REGGIO CALABRIA Il problema non c’è, o meglio il problema è parte della soluzione. Sembra intendere questo il ministro dell’Interno Angelino Alfano, quando al termine della riunione straordinaria del comitato regionale per l’ordine e la sicurezza pubblica dichiara: «Siamo venuti per ribadire che lo Stato in Calabria c’è ed è più forte di chi lo vuole combattere. Contro la ‘ndrangheta abbiamo ottenuto dei grandi risultati ed ora le cosche stanno cercando di reagire ai colpi inferti dallo Stato».
Amministratori minacciati, negozi che saltano in aria, mezzi di trasporto pubblici e privati dati alle fiamme, ordigni lasciati in bella vista in centro e in periferia, proiettili e minacce recapitati a imprenditori, amministratori, giornalisti sarebbero dunque la risposta dei clan alla strategia di contrasto messa in piedi dallo Stato, con tanto di decreto ministeriale. Il riferimento è a quel piano straordinario di controllo del territorio – meglio conosciuto come focus ‘ndrangheta – che da poco più di un anno interessa Reggio e la sua provincia. «Parliamo con i numeri non con le chiacchiere», dice Alfano che snocciola «dal giugno del 2014 al dicembre 2015 abbiamo avuto 796.810 persone controllate, 530mila veicoli, 9.700 soggetti deferiti all’autorità giudiziaria,1394 arresti in flagranza, 938 fermi di indiziati di delitto”. Quello che Alfano non dice però è quanti fra reati e violazioni siano finiti sui tavoli della Dda, se e in che misura gli arresti siano legati a contestazioni di mafia, come pure a cosa abbiano portato quei controlli a tappeto.
Ma al ministro i numeri sembrano bastare. Chi sperava che la situazione emergenziale portasse ad uno sforzo del governo centrale in termini di uomini e mezzi è destinato a restare deluso. Per Alfano, i rinforzi inviati negli ultimi mesi in Calabria – 162 uomini per attività investigative, 340 per attività di controllo del territorio e 330 di potenziamento organico – sono sufficienti per annunciare che «abbiamo rispettato gli impegni», dunque si può puntare su nuovi obiettivi. O meglio, sugli obiettivi di sempre – mantenere e aumentare la pressione sul territorio, monitorare gli appalti pubblici e le amministrazioni locali – e una novità. A quanto pare, Roma sembra aver finalmente prestato orecchio ai magistrati reggini, che da tempo si sgolano per chiedere una pianta organica commisurata alla densità criminale – e non abitativa – del territorio.
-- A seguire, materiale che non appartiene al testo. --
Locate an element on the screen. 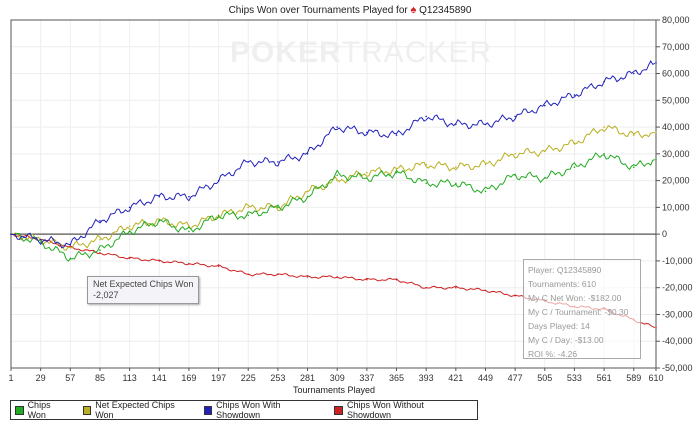 This screenshot has height=428, width=700. legend-item-chips-won: Chips Won is located at coordinates (42, 410).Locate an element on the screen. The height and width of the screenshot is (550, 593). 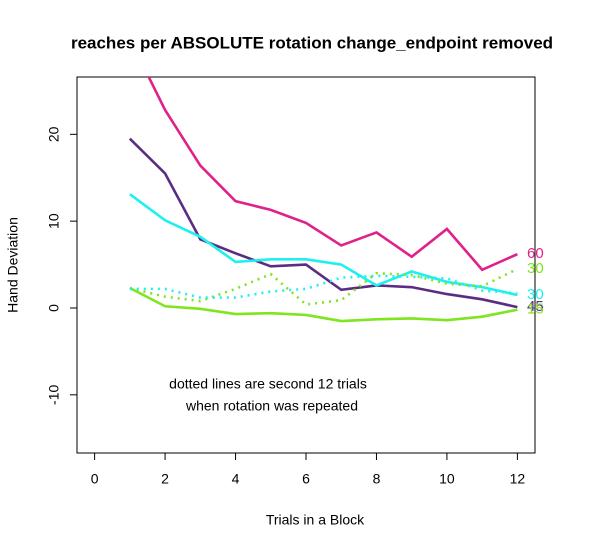
series-label: 60 is located at coordinates (536, 254).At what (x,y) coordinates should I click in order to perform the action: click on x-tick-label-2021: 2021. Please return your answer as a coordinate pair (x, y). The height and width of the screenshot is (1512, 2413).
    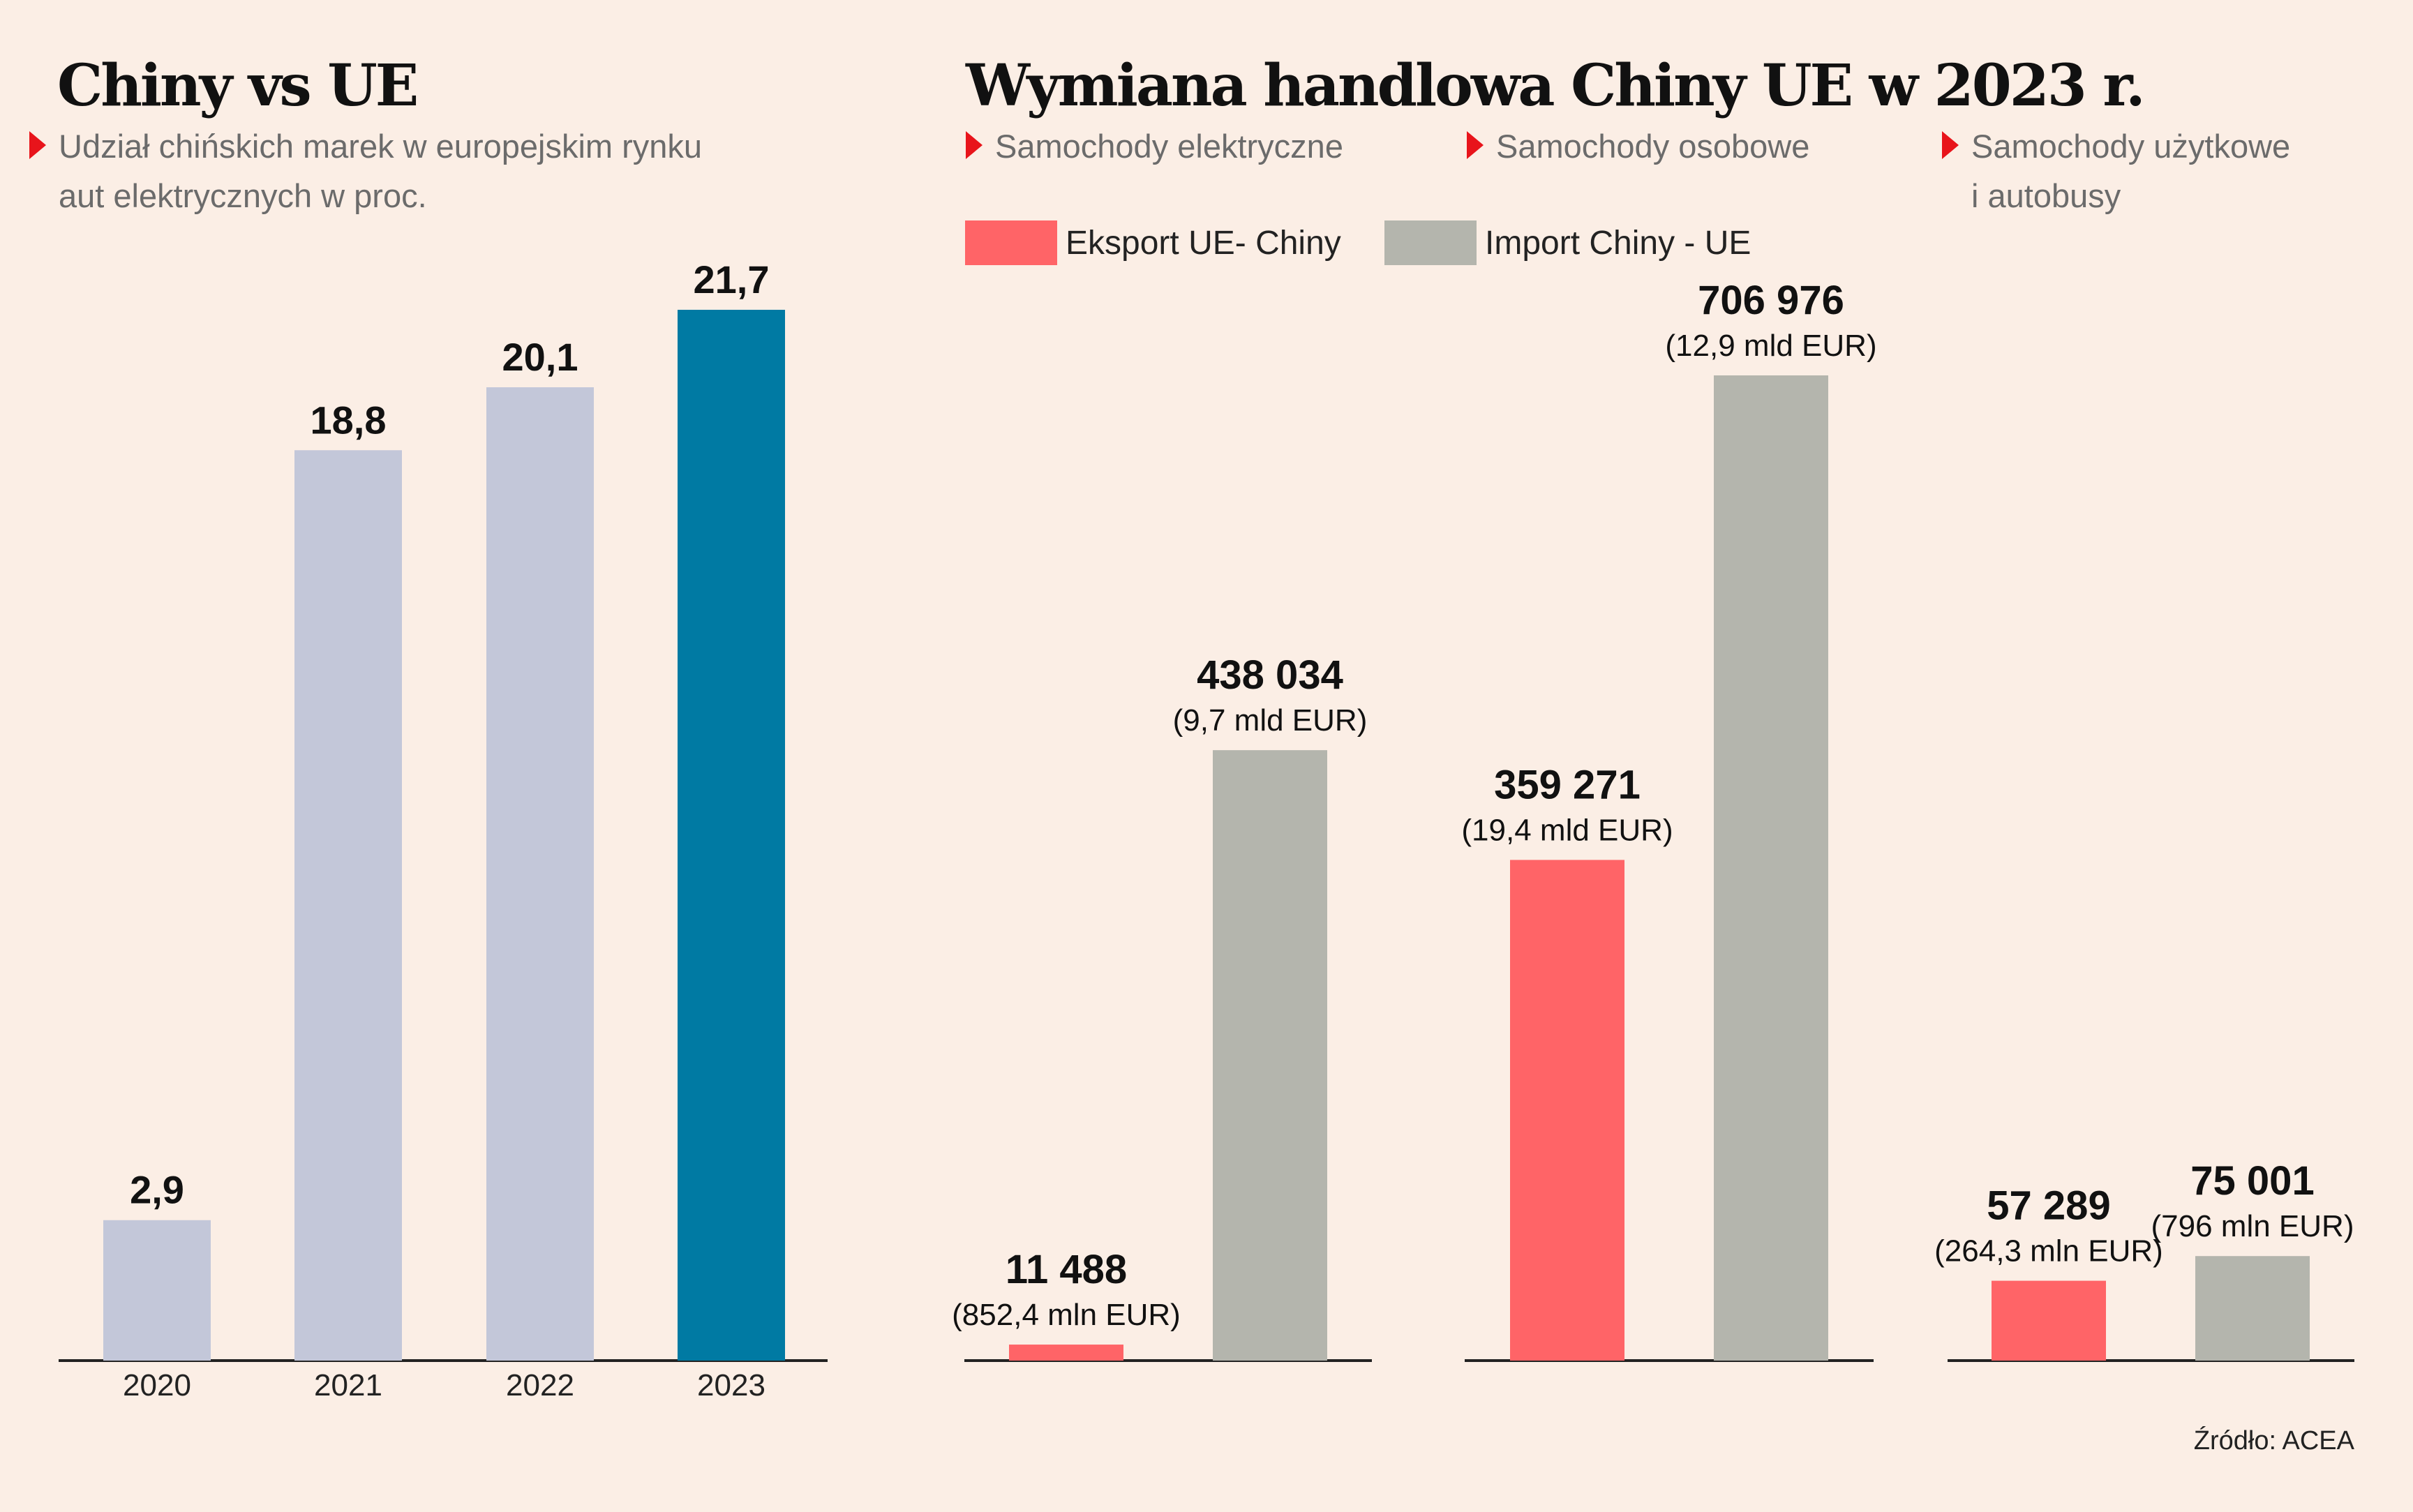
    Looking at the image, I should click on (348, 1385).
La questione – promette Alfano – sarà portata al più presto all’attenzione del ministro della Giustizia Andrea Orlando e del vicepresidente del Csm, che si vedranno recapitare anche uno stralcio del verbale della riunione odierna. In più – aggiunge – «a breve avvieremo una serie di incontri per la nascita di un Osservatorio permanente pensato per monitorare le intimidazioni che ricevono gli amministratori pubblici», che per il ministro riceveranno sempre «il massimo sostegno istituzionale». Sulla riforma che ha messo nelle loro mani competenze – e appalti – un tempo appannaggio unico dello Stato, sottolinea Alfano, non si torna indietro, ma «la porta del Viminale e dei suoi organi sul territorio, le prefetture, sarà sempre aperta per chiunque». Da parte loro però, amministratori e cittadini – afferma il ministro – devono fare di più, «le indagini saranno più forti in caso di collaborazione della vittime». Molti – ammette – sono nel mirino perché «la ‘ndrangheta che si sente colpita e reagisce» e ci sono segnali di una maggiore fiducia nelle istituzioni, come l’aumento del numero dei collaboratori, ma la strada è ancora lunga da fare.
In ogni caso, Alfano si mostra fiducioso. «Metteremo in ginocchio la ndrangheta come abbiamo messo in ginocchio la mafia», dice il ministro che assicura «la nostra strategia è quella dell’impegno dello Stato no limits per la Calabria, non è ammessa nessuna distrazione, nessuna disattenzione. I calabresi devono sapere che l’impegno dello Stato c’è e combatte in prima linea per liberare questa terra da questa piaga della ‘ndrangheta». Ma ricorda «non esistono liberatori, esistono uomini che si liberano e noi abbiamo bisogno della forza della libertà e della determinazione di ciascun calabrese che sa bene che non può esistere sviluppo in presenza della ‘ndrangheta».
Proprio la necessità di dover fare da sé, con i pochi e sempre insufficienti mezzi che Roma ha messo a disposizione, è il messaggio che rimarrà più impresso a chi – fra magistrati, uomini delle forze dell’ordine, semplici cittadini che hanno deciso di dire no alle ‘ndrine – si troverà domani ancora una volta a combattere a mani nude una guerra di prima di linea.